Una ricerca più recente (Kristen-Antonow, Sodian, Perst, & Licata, 2015), evidenzia un developmental link tra la precoce responsività del bambino nei confronti del mondo sociale e la successiva self–awareness, mettendo in luce che i modi di rispondere in un gioco di imitazione sociale e durante lo Still Face task sono altamente predittivi della capacità di riconoscersi allo specchio (a 24 mesi) e del senso di continuità personale a 4 anni.

Analogamente, un interessante studio di Rochat e colleghi (2012) evidenzia come il contesto sociale funga da mediatore della tendenza a togliersi lo sticker dalla testa nel mirror task (Rochat et al., 2012), comportamento considerato come l’espressione di un‘ esperienza di sé e non di un riconoscimento di sè (Rochat, 2003).

In questo scenario di riferimento, uno studio appena pubblicato sulla rivista Consciousness & Cognition dal nostro gruppo di ricerca (Zocchi e colleghi, 2018) ha considerato l’effetto della familiarità -data dalla presenza della mamma durante la procedura sperimentale- sul senso di continuità personale di un gruppo di bambini di tre anni.

I risultati delle analisi statistiche hanno confermato che fare esperienza in un contesto di familiarità si riflette positivamente sul compito di riconoscimento di sé nel tempo (Povinelli & Simon, 1996). In altre parole, i bambini sono dei migliori self-recognizer in presenza della madre rispetto che in presenza di uno sperimentatore estraneo. Nel contesto familiare il bambino si ri-trova, pre-riflessivamente, in una certa tonalità emotiva, intesa come esistenziale , ovvero come “unità avvolgente di vita e mondo” che ha già aperto l’essere-nel-mondo nella sua totalità, rendendo possibile un dirigersi verso (Bollnow, 2009).

Diversi studi in letteratura hanno evidenziato che in situazioni si joint engagement i bambini tendono a manifestare capacità che in condizioni diverse non emergono (Moll, Carpenter & Tomasello 2007). Come discusso da Zahavi & Rochat (2015), dai 14 mesi, i bambini sanno riconoscere la shared experience come speciale e sanno discriminare tra objects experienced ‘we’ as opposed to ‘I’ alone (Moll, Richter, Carpenter & Tomasello 2008).

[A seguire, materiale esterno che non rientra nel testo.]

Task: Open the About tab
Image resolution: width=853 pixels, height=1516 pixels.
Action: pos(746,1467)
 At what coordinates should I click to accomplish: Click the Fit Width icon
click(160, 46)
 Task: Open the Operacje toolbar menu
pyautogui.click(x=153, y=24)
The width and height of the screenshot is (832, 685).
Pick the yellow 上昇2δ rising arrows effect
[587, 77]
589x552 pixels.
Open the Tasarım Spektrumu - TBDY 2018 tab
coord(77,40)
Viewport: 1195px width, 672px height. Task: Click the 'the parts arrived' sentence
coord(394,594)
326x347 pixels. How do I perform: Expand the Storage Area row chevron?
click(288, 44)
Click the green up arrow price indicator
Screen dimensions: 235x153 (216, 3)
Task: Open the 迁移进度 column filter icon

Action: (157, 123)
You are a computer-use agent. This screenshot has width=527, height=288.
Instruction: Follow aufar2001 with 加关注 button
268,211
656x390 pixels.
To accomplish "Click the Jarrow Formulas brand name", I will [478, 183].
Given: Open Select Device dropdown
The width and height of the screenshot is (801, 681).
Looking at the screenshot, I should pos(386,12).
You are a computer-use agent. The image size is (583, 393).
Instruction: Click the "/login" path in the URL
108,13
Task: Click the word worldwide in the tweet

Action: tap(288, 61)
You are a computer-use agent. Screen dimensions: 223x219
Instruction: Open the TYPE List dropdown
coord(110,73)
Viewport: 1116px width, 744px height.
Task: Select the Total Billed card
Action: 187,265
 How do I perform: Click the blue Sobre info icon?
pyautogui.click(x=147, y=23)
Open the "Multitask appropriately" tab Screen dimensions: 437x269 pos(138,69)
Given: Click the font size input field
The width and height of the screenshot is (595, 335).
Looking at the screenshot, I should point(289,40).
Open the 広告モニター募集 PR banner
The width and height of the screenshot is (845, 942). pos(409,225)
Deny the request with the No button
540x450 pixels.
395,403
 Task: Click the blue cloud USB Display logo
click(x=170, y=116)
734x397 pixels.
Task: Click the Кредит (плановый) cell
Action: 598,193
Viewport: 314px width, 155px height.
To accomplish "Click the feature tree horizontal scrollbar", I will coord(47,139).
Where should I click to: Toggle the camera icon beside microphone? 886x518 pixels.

Per il bambino, il caregiver rappresenta una possibilità di accesso a sé e al senso umano condiviso (Arciero & Bondolfi, 2009); egli è soprattutto partner di risonanza congiunta, sorgente di con-senso. In questo senso, il bambino e la sua mamma condividono aperture di mondo: il mondo è più comodo e abitabile in presenza della mamma.